__TEXT TO READ__.
— Start —

Only alignright class has css which is

Code:

float: right;
margin: 0px 0px 5px 10px;

so my

Code:

extra_css = '.alignright {float: right; margin: 0px 0px 5px 10px;}'

It works, ebook-convert leaves alignright class and adds my custom css. But if I have next image in this or other article with same classes but other width or height attribute its class will be renamed to alignright{NUMBER}. I tried to remove width and height attributes by

Code:

remove_attributes = ['width', 'height']

and auto width and height to my extra_css. But if I remove these attributes calibre renames class name to sth like calibre2 and doesn't add extra_css.

There's one more problem. It seams that calibre preserves only first class name. If class string of an element will be "size-medium alignright wp-image-48200" instead of "alignright size-medium wp-image-48200" then in output ebook this element won't have alignright class as expected but size-medium.

Here's a full recipe if you want to test it yourself or found my explanation not clear enough:

Spoiler:

Code:

# vim:fileencoding=UTF-8:ts=4:sw=4:sta:et:sts=4:fdm=marker:ai
from calibre.web.feeds.news import BasicNewsRecipe
from calibre.ebooks.BeautifulSoup import Comment
from calibre.ebooks.BeautifulSoup import BeautifulSoup
import re

class FilmOrgPl(BasicNewsRecipe):
    title = u'Film.org.pl'
    __author__ = 'fenuks'
    description = u"Recenzje, analizy, artykuły, rankingi - wszystko o filmie dla miłośników kina. Opisy efektów specjalnych, wersji reżyserskich, remake'ów, sequeli. No i forum filmowe. Jedne z największych w Polsce."

— End —

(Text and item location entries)
— Start —

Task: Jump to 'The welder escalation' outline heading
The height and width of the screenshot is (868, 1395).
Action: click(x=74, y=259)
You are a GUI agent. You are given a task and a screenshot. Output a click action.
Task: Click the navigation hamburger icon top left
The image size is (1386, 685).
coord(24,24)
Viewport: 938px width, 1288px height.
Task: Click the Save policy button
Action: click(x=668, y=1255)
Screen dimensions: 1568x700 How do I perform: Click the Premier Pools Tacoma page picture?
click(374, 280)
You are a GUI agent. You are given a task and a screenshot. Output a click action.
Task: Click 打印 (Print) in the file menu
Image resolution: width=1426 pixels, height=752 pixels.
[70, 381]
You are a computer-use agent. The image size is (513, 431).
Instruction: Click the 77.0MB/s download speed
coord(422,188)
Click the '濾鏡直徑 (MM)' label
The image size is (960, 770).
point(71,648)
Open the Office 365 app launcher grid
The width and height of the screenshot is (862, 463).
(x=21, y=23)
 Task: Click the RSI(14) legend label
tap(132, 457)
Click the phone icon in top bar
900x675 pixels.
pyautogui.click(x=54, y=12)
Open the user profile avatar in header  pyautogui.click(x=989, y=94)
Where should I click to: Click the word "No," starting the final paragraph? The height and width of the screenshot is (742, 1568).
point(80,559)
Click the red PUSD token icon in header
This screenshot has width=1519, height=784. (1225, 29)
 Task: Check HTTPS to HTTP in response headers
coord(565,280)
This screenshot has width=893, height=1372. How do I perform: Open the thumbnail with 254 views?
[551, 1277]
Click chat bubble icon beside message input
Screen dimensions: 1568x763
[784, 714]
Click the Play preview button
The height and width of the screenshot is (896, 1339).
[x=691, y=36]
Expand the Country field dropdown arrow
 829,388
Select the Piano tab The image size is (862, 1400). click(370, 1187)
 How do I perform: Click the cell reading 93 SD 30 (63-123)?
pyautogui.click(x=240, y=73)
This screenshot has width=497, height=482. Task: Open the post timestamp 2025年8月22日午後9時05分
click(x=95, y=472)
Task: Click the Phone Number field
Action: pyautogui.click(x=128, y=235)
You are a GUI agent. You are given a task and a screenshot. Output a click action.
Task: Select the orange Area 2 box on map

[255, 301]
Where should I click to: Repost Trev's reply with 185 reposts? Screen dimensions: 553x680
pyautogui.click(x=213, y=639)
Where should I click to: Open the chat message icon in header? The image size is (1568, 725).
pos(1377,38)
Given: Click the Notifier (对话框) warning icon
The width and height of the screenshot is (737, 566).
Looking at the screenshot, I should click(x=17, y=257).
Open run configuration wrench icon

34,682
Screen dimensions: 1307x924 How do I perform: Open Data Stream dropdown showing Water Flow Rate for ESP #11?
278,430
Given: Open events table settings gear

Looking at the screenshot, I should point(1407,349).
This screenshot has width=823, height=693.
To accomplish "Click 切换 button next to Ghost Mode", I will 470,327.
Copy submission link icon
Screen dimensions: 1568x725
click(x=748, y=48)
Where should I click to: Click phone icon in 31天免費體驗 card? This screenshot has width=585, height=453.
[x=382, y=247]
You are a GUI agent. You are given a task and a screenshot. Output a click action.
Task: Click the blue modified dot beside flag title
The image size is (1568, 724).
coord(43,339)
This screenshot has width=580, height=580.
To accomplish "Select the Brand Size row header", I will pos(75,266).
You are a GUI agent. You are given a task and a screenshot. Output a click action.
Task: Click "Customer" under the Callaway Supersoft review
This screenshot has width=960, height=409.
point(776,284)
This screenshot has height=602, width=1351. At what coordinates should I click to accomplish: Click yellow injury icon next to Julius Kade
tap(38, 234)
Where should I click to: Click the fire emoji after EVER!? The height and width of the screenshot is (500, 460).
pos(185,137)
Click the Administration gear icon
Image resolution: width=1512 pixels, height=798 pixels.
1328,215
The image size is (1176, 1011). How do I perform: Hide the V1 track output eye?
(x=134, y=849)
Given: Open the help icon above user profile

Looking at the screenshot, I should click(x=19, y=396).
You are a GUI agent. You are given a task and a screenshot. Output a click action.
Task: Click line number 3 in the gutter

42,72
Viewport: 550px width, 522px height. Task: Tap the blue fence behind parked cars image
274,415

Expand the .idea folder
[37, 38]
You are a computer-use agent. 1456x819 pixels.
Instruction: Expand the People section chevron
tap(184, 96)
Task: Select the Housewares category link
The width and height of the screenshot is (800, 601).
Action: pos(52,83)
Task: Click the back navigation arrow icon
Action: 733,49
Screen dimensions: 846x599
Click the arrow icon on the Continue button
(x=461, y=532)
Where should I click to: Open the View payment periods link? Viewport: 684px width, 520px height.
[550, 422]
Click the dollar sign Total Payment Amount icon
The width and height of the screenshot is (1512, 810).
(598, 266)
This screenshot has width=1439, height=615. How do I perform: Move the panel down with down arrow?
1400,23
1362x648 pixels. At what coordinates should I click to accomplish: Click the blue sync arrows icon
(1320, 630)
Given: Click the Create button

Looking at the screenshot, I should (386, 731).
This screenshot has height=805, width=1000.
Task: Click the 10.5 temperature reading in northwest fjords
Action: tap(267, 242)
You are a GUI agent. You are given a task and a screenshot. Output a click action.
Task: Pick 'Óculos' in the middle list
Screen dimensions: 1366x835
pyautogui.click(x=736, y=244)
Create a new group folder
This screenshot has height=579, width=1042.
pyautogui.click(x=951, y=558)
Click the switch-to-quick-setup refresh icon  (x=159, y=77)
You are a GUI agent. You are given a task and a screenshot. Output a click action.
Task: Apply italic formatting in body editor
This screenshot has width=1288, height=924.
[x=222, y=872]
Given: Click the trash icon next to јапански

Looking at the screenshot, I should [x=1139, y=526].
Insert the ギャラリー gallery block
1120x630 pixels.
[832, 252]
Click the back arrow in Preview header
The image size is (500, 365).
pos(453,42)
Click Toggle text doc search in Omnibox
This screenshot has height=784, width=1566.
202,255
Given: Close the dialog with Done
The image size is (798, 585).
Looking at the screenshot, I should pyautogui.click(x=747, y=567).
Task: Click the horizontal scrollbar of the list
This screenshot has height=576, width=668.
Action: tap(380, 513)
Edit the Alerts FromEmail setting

— End —

__INSTRUCTIONS__.
[A] Reproduce word for word the part of the calibre post that opens with the words containing "remove_attributes = ['width', 'height']" and closes with "expected but size-medium.".
[B] Answer these questions from the calibre post:
(i) What margin does the CSS for the alignright class set?
(ii) When the width and height attributes are removed, what does calibre rename the class to?
(iii) What title does the recipe class FilmOrgPl set?

__WRITTEN RESPONSES__.
[A]
remove_attributes = ['width', 'height']

and auto width and height to my extra_css. But if I remove these attributes calibre renames class name to sth like calibre2 and doesn't add extra_css.

There's one more problem. It seams that calibre preserves only first class name. If class string of an element will be "size-medium alignright wp-image-48200" instead of "alignright size-medium wp-image-48200" then in output ebook this element won't have alignright class as expected but size-medium.

[B]
(i) 0px 0px 5px 10px
(ii) Something like calibre2
(iii) Film.org.pl